Exercise | Please write out the items from the start through the line that contains "click(x=15, y=22)", replacing "last page" with "final page" and changing nothing else. Omit the pictures.

Data provided |

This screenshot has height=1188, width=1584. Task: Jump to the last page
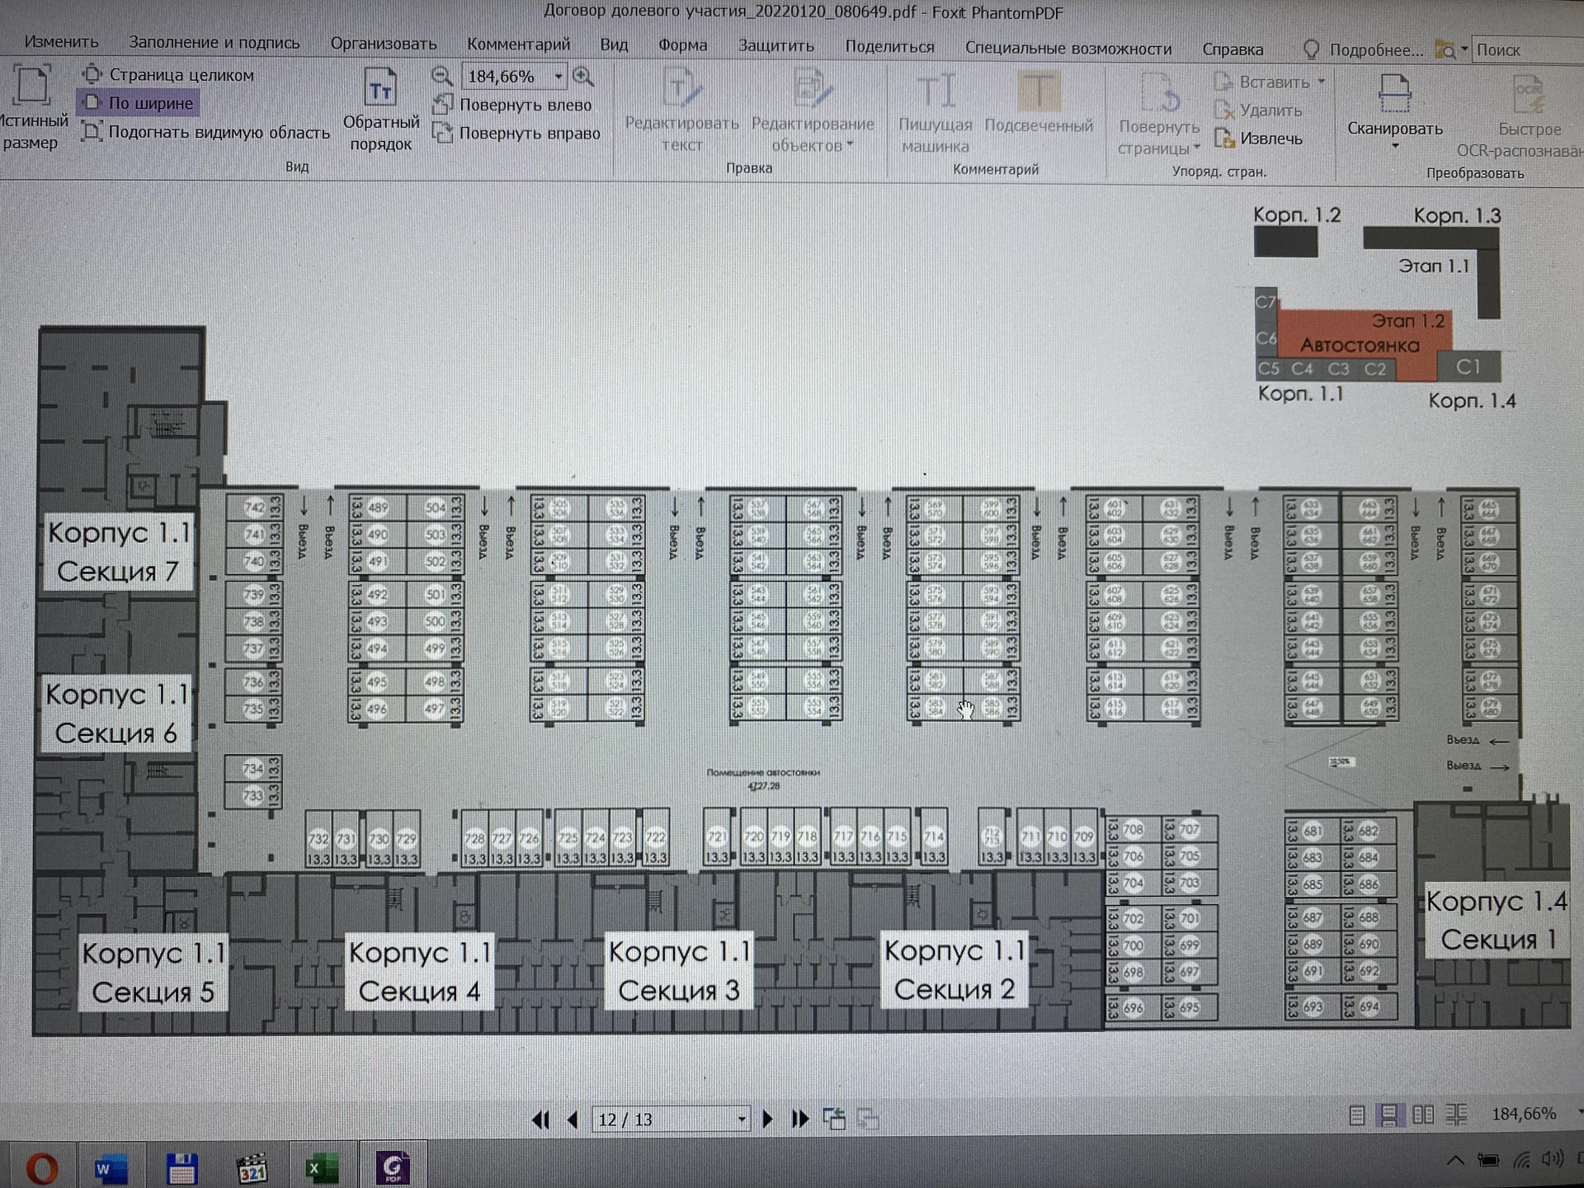[800, 1120]
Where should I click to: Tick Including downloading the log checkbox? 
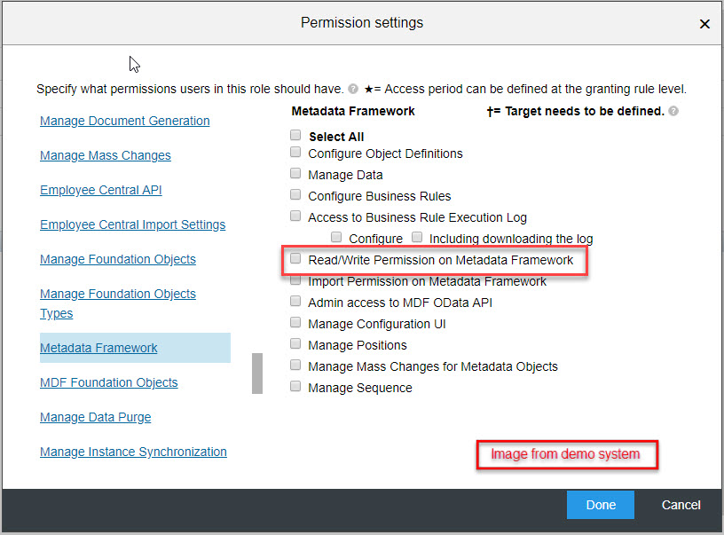[x=416, y=237]
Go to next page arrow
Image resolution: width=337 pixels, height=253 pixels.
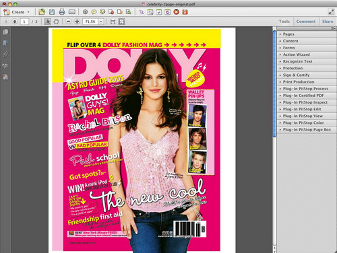click(x=15, y=22)
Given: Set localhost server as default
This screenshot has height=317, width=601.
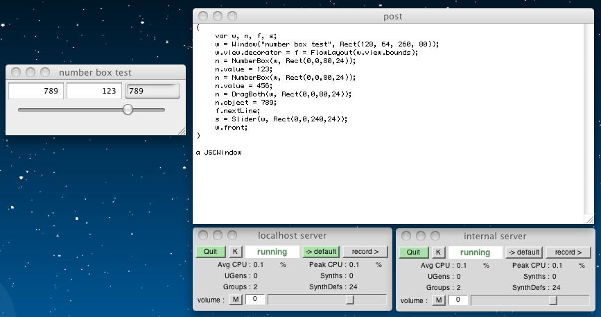Looking at the screenshot, I should point(320,252).
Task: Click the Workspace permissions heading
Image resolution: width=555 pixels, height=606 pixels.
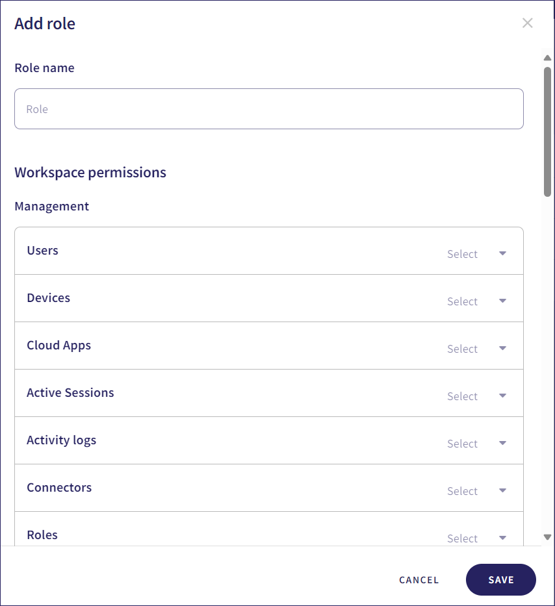Action: (x=90, y=172)
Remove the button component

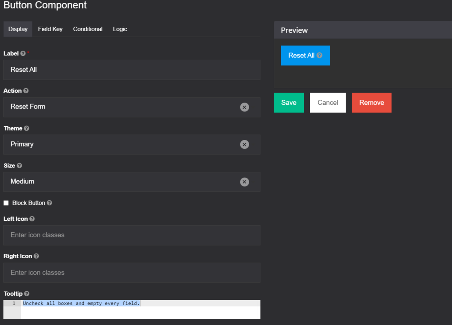[x=372, y=103]
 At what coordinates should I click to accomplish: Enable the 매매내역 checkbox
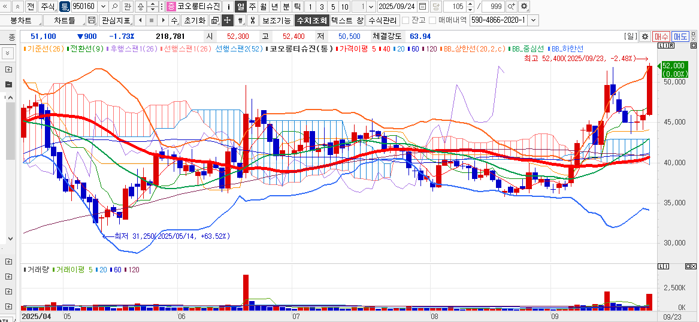(x=433, y=20)
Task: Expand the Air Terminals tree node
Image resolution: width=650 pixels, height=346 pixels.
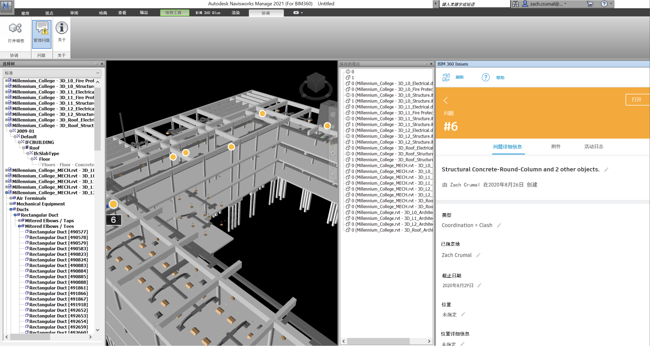Action: click(11, 198)
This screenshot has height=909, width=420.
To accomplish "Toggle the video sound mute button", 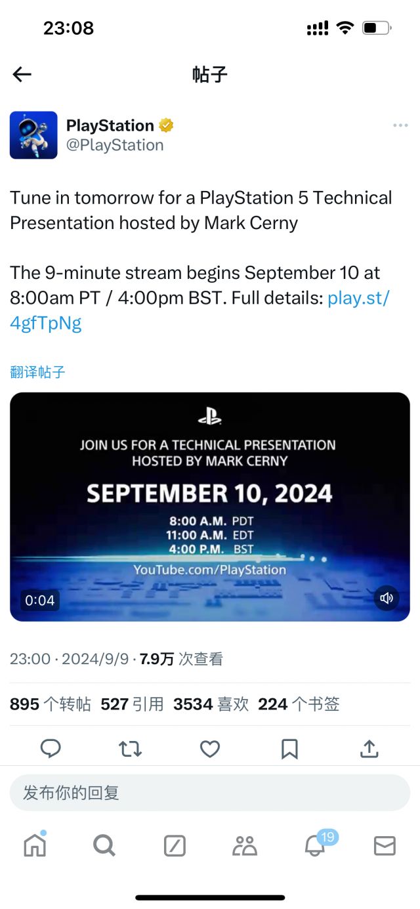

Finished answer |
This screenshot has height=1188, width=1584. Task: Jump to the final page
[800, 1120]
Where should I click to: Tick Including downloading the log checkbox? 
[x=416, y=237]
Go to next page arrow
Image resolution: width=337 pixels, height=253 pixels.
click(x=15, y=22)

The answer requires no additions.